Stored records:
────
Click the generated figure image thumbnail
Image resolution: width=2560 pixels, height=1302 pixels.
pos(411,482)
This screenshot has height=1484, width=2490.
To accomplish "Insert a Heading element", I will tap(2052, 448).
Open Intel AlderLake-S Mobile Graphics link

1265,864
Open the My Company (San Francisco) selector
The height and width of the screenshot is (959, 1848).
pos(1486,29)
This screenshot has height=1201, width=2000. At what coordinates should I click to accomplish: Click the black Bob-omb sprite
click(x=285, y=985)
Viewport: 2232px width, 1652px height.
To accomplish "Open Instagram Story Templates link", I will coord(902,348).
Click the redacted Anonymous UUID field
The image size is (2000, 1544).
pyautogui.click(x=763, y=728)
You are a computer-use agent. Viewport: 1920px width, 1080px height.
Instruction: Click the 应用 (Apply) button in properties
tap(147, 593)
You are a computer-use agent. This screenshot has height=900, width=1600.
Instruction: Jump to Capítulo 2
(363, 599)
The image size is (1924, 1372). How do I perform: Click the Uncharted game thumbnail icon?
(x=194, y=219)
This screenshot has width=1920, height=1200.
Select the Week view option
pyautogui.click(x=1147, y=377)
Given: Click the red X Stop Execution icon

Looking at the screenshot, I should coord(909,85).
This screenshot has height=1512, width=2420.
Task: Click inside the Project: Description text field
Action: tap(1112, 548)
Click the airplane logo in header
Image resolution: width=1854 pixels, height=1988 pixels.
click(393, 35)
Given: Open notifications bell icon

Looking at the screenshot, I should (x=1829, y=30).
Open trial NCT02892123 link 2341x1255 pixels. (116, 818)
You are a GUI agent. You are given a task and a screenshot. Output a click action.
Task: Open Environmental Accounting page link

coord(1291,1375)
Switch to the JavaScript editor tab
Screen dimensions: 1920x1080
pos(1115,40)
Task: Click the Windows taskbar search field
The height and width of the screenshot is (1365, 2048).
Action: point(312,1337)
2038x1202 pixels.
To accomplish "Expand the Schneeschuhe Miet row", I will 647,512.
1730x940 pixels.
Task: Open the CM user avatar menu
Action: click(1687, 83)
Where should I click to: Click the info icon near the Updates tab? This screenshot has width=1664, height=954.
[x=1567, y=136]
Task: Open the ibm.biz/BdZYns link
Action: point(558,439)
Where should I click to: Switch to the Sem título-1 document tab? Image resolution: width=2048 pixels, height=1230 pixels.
────
THE PROBLEM
Transcribe the entries above, every line exactly as it reads.

RESULT
Click the generated figure image thumbnail
Image resolution: width=2560 pixels, height=1302 pixels.
pos(411,482)
This screenshot has height=1484, width=2490.
To accomplish "Insert a Heading element", I will tap(2052, 448).
Open Intel AlderLake-S Mobile Graphics link

1265,864
Open the My Company (San Francisco) selector
The height and width of the screenshot is (959, 1848).
pos(1486,29)
This screenshot has height=1201, width=2000. At what coordinates should I click to accomplish: Click the black Bob-omb sprite
click(x=285, y=985)
Viewport: 2232px width, 1652px height.
To accomplish "Open Instagram Story Templates link", I will coord(902,348).
Click the redacted Anonymous UUID field
The image size is (2000, 1544).
pyautogui.click(x=763, y=728)
You are a computer-use agent. Viewport: 1920px width, 1080px height.
Instruction: Click the 应用 (Apply) button in properties
tap(147, 593)
You are a computer-use agent. This screenshot has height=900, width=1600.
Instruction: Jump to Capítulo 2
(363, 599)
The image size is (1924, 1372). How do I perform: Click the Uncharted game thumbnail icon?
(x=194, y=219)
This screenshot has width=1920, height=1200.
Select the Week view option
pyautogui.click(x=1147, y=377)
Given: Click the red X Stop Execution icon

Looking at the screenshot, I should coord(909,85).
This screenshot has height=1512, width=2420.
Task: Click inside the Project: Description text field
Action: tap(1112, 548)
Click the airplane logo in header
Image resolution: width=1854 pixels, height=1988 pixels.
click(393, 35)
Given: Open notifications bell icon

Looking at the screenshot, I should (x=1829, y=30).
Open trial NCT02892123 link 2341x1255 pixels. (116, 818)
You are a GUI agent. You are given a task and a screenshot. Output a click action.
Task: Open Environmental Accounting page link

coord(1291,1375)
Switch to the JavaScript editor tab
Screen dimensions: 1920x1080
pos(1115,40)
Task: Click the Windows taskbar search field
The height and width of the screenshot is (1365, 2048).
Action: point(312,1337)
2038x1202 pixels.
To accomplish "Expand the Schneeschuhe Miet row", I will 647,512.
1730x940 pixels.
Task: Open the CM user avatar menu
Action: click(1687, 83)
Where should I click to: Click the info icon near the Updates tab? This screenshot has width=1664, height=954.
[x=1567, y=136]
Task: Open the ibm.biz/BdZYns link
Action: point(558,439)
Where should I click to: Switch to the Sem título-1 document tab? Image resolution: width=2048 pixels, height=1230 pixels.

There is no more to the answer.